Noble Group narrows Q1 loss; business hit by weak funding

Noble Group narrows Q1 loss; business hit by weak funding

SINGAPORE: Embattled commodities trader Noble Group Ltd reported a smaller quarterly net loss as it enters a make-or-break phase ahead of shareholder meetings and legal rulings that will decide the company's fate.

Once Asia's largest commodity trader, Singapore-listed Noble has shrunk its business after selling billions of dollars of assets, taking hefty writedowns and cutting hundreds of jobs over the past three years to raise funds and slash debt.

Noble posted a net loss of US$72 million in the January to March period versus a loss of US$129 million a year ago, the company said. Revenue fell 37 percent to US$1.2 billion.

It said the group's performance was impacted by continued constraints, with the business unable to take advantage of strength in global commodity markets.


Just seven years ago, Noble Group was a US$11 billion-plus Asian commodity powerhouse, trading everything from soybeans to oil.

Amid accusations of false accounting levelled in 2015, and a legal spat this year, a long slide in investor confidence has seen most of Noble's market value wiped out. 

Noble has defended its accounting and is now trying to clinch a last-ditch deal with creditors and shareholders from which - if it succeeds - it will emerge a transformed company.
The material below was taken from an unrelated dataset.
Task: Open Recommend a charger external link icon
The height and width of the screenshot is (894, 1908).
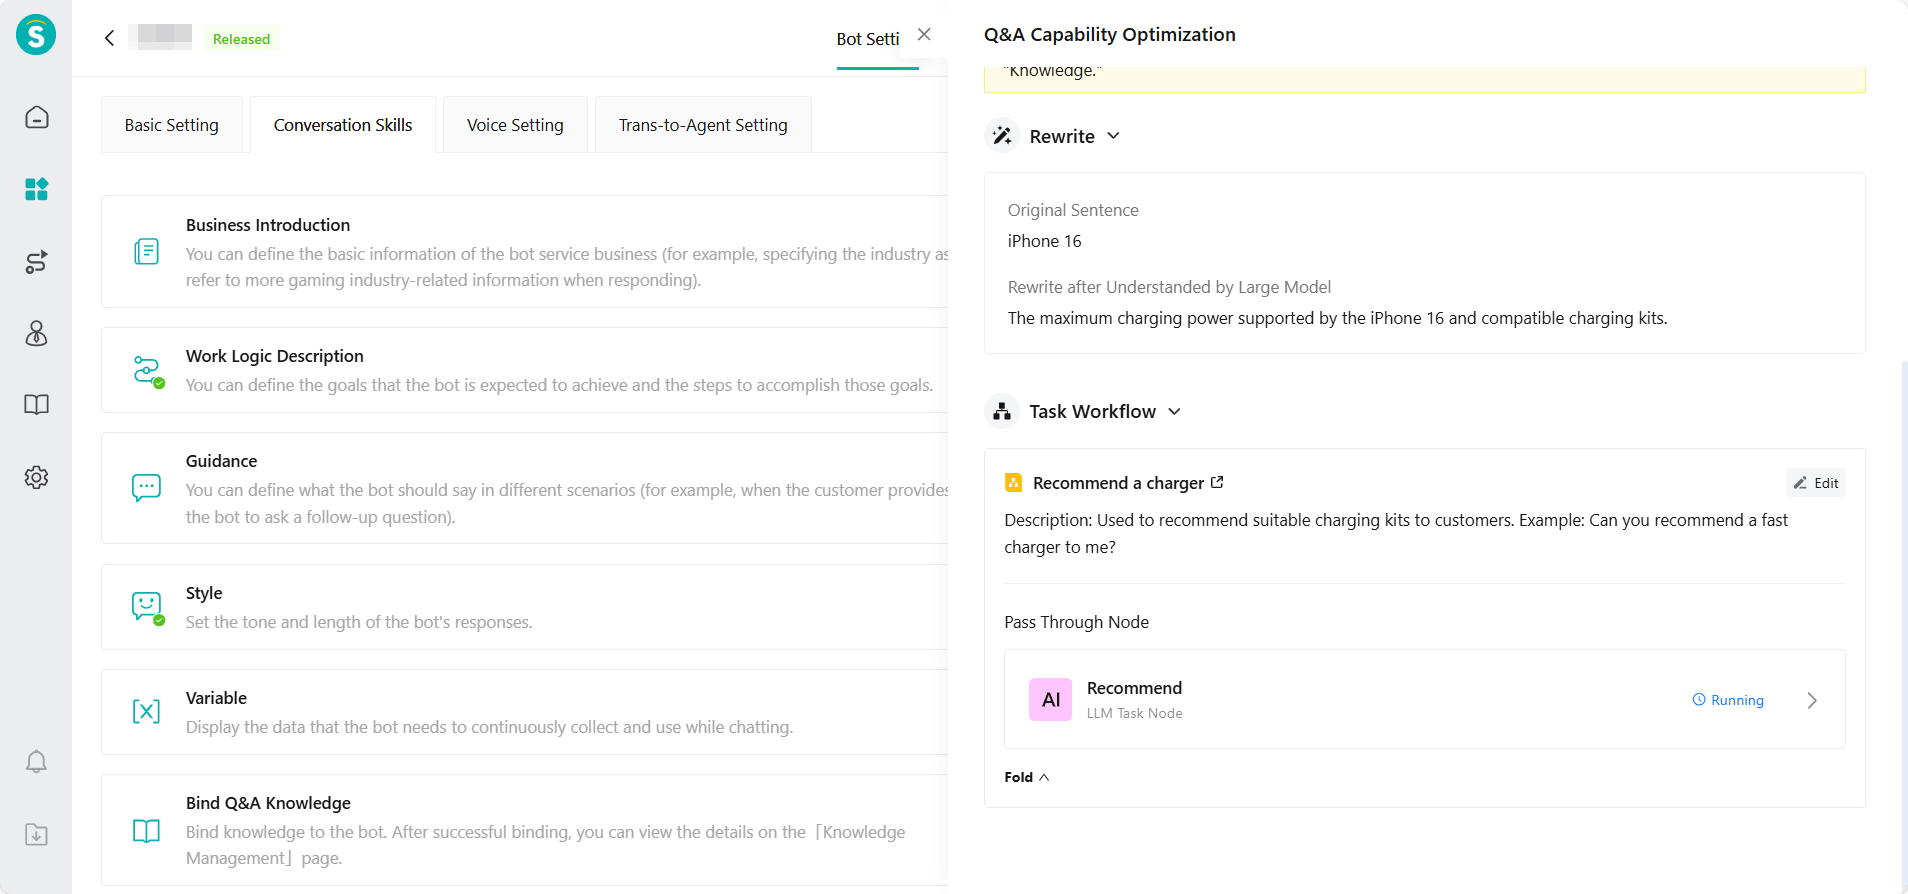Action: tap(1217, 483)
Noble is seeking approval to halve its US$3.4 billion debt in return for handing over 70 per cent of equity to senior creditors, mostly a group of hedge funds which calls itself the "Ad Hoc Group". Under that plan, its headquarters will be in London, not Asia, no longer controlled by founder Richard Elman.

"Noble's restructuring ... remains critical to averting bankruptcy," Singapore's KGI Securities said ahead of the Noble results.

The deal would leave existing shareholders with just 15 per cent equity in a company that has seen its share price fall from a peak of S$17.6 Singapore dollar (US$13.18) in 2011 to below S$0.1.

Despite its woes, Noble has so far defied talk of its demise. But to keep going, Noble needs a majority of its shareholders to approve the restructuring - a vote on the proposal is expected in June.


Scared by the prospect of total loss and lack of any alternate plan, the proposal could get enough support, company sources say.

Founder Elman, still Noble's biggest shareholder with a stake of nearly 18 per cent, would be given a board seat in the new firm.

Noble chairman Paul Brough, a restructuring and liquidation expert, has urged shareholders to support the deal, threatening a failure would result in insolvency and bankruptcy.

But leading the resistance is Abu Dhabi-based Goldilocks Investment Co. Ltd, which holds 8.1 per cent in Noble. Goldilocks has filed complaints and lawsuits against the restructuring plans, arguing they protect creditors at the expense of shareholders.

Goldilocks is Noble's third-biggest shareholder after Elman and China Investment Corp, which has a 9.5 per cent stake.

It's not just shareholders who are unhappy, though.

One of Noble's business partners, Indonesian coal miner PT Atlas Resources, has also filed lawsuit against Noble and its chief executive William James Randall, alleging it was given false information related to asset sales.

Shipping Indonesian coal to buyers in Asia is the biggest remaining business at Noble, which has said it plans to resist any and all allegations or claims made against it.


In its glory days, Noble employed hundreds of traders, with ambitions to rival global rivals like Glencore.

But with its market value a shadow of what it once was, and billions in debt, Noble has struggled to remain active. Instead of trading itself out of trouble, it was forced to sell off its core businesses, including oil and gas, to competitors Vitol and Mercuria.

This, as well as some bad trading calls, meant Noble booked a whopping $5 billion loss in 2017 - despite a broad commodity market recovery.

As a result, Noble was unable to join a share-price rally enjoyed by rival miners and traders like Glencore or Whitehaven Coal.

For now, Noble fights on, seeking to make the best of its new look.

Earlier in May, its gave a market presentation at a major coal trading event in Bali at which it described itself as "small, but nimble and motivated".